By Barry Zimmer on December 23rd, 2019 in Estate Planning
We have always been very friendly to the LGBT community, and estate planning has traditionally been an absolute must for committed life partners. This is because of the fact that same-sex marriages were not possible. As a result, certain automatic protections that are afforded to people that are legally married did not exist.
For example, the intestate succession rules of the state of Ohio determine how assets will be distributed when someone passes away without any estate planning documents. If you are married and you pass away before you create an estate plan, your spouse would inherit your intestate property.
On the other hand, the parents of anyone that is not legally married with no children would inherit the property that is subject to the intestate succession laws. If there are no living parents, siblings would be the sole inheritors.
This is one of the reasons why estate planning was so essential for same-sex couples that could not get legally married. In addition to the asset transfers, the plan would include incapacity planning components that put medical decision-making in the hands of the partner rather than the next-of-kin.
The Landmark United States vs.
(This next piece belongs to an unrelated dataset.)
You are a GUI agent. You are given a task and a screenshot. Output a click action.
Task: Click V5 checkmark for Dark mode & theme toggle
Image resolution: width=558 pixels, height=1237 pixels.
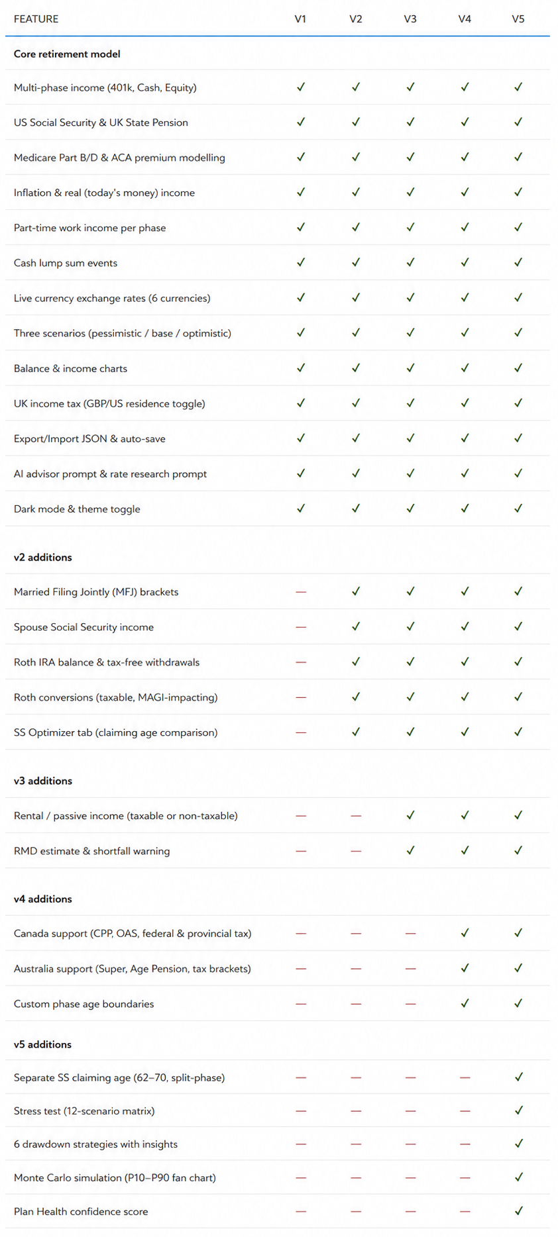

Windsor Case
Over time, a number of states started to recognize same-sex marriages, but the federal government did not and could not do so. It was bound by a provision in the Defense of Marriage Act (DOMA) which defined marriage as a union that could only exist between a man and a woman.
The states could act independently because DOMA did not prevent individual states from the recognition of marriages that were entered into by members of the LGBT community. The first state to do so was Massachusetts, and this took place back in 2003, and other states followed.
In states that allowed marriages that were not between a man and a woman, all of the legally married people in the states enjoyed the same protections. As a result, matters like the ones we looked at it in the opening regarding the state specific advantages of marriage in this context would no longer be a source of concern.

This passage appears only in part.